Still, the Pads' offseason hype seemingly was based on their newfound willingness to spend and relative upside of some of their returning players, including Maybin. That upside is not necessarily an illusion. Then again, the Jays were all excited about righty Josh Johnson a year ago at this time. And while reliever Joaquin Benoit and outfielder Seth Smith should be solid acquisitions for the Pads, they probably will not be difference-makers.
The Rockies actually might be more interesting, if shortstop Troy Tulowitzki and left fielder Carlos Gonzalez each can play 130 or more games in the same season for the first time -- and lefty Brett Anderson, the Rockies' version of Johnson, can stay upright enough to make an impact.
The other clubs in the division are wary of the Rox: "Scary if they stay healthy," said a rival NL West reliever. "Nobody likes to play them," said a rival NL West GM.
The Rockies are sitting on two of the game's top pitching prospects, Eddie Butler and Jonathan Gray, and privately believe that their bullpen could develop into a strength. But as with the Padres, no one should view the Rox as a contender until they prove worthy.
The Giants and Diamondbacks are the Dodgers' most realistic challengers, and both clubs can concoct 90-win scenarios. If Matt Cain and Tim Lincecum rebound for the Giants, and Mike Morse proves a force in left field. . . . If left fielder Mark Trumbo makes the D-Backs' offense that much more formidable, and righty Archie Bradley arrives at midseason to become this year's Gerrit Cole . . .
Sounds great in theory.
In reality, the rest of the West probably is just playing for wild cards.
The Dodgers, after using nine starters in their first 23 games last season, built the depth of both their rotation and bullpen to almost absurd levels, as if competing in an arms race against themselves.
The signing of free-agent righty Dan Haren to a one-year, $10 million contract gave the Dodgers a replacement for the departed Ricky Nolasco and likely turned Beckett into a $15.75 million fifth starter. Maholm, the other alternative, could open in the bullpen.
Meanwhile, righty Chad Billingsley could return from Tommy John surgery by midseason, and righties Stephen Fife and Matt Magill likely will open at Triple-A. Among the prospects, righty Ross Stripling is getting his elbow examined, but righty Zach Lee and lefty Chris Reed could be ready to pitch in the majors this season.
That's 11 potential options, if you're counting.
The bullpen, meanwhile, is literally an embarrassment of riches. Six relievers will earn a combined $32.4 million in salary and pro-rated bonuses, and that figure doesn't include the pre-arb salaries of youngsters such as lefty Paco Rodriguez and righty Chris Withrow.

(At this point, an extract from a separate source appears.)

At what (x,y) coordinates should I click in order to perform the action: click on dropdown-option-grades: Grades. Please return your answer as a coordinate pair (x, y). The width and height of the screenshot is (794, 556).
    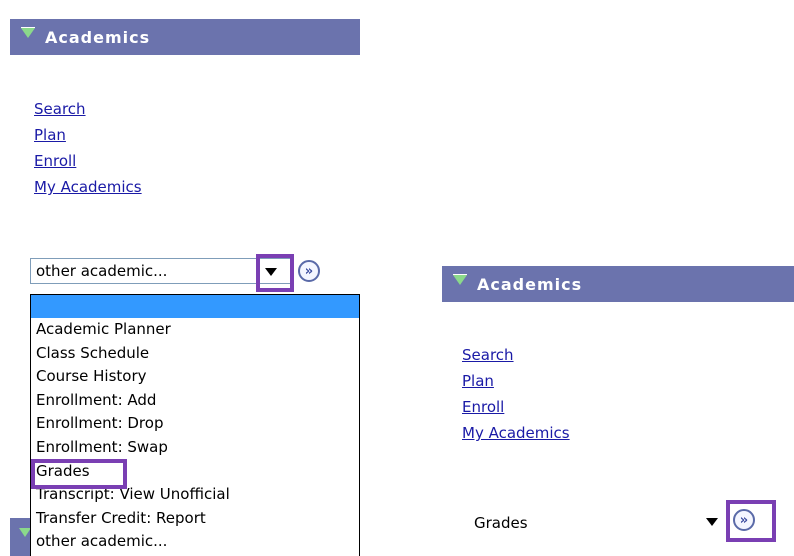
    Looking at the image, I should click on (195, 472).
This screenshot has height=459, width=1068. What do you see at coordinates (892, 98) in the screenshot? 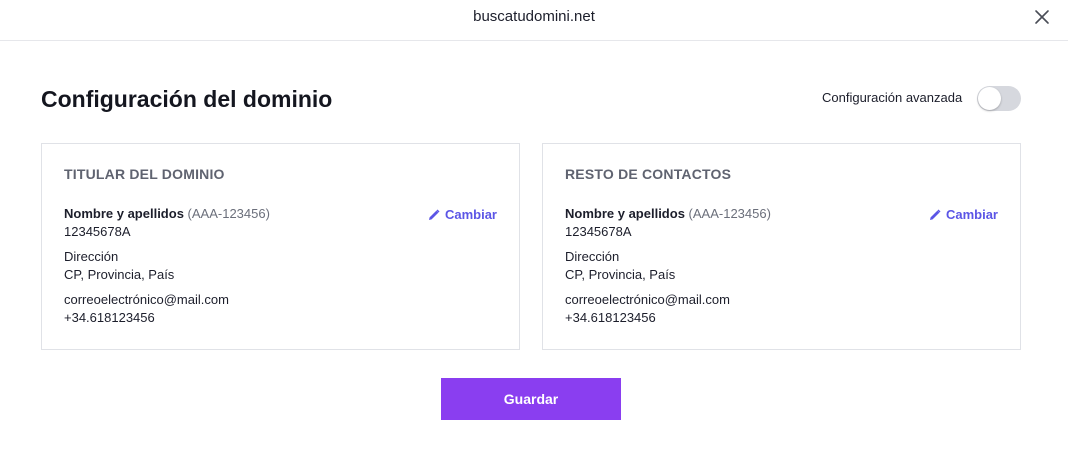
I see `advanced-config-label: Configuración avanzada` at bounding box center [892, 98].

The Dodgers' biggest question right now is at second base, where Cuban defector Alexander Guerrero could prove a poor risk for $28 million over four years. Dee Gordon is a dubious alternative, but veterans Chone Figgins, Justin Turner and Miguel Rojas also are in the mix.
Chances are, the competition will extend into the regular season. But as deep as the Dodgers' lineup is, particularly with outfielder Matt Kemp recovering nicely from ankle and shoulder surgeries, will the outcome even matter?
If everyone loves an underdog, the rest of the NL West is eminently lovable. It's just difficult to see the Dodgers as beatable, that's all.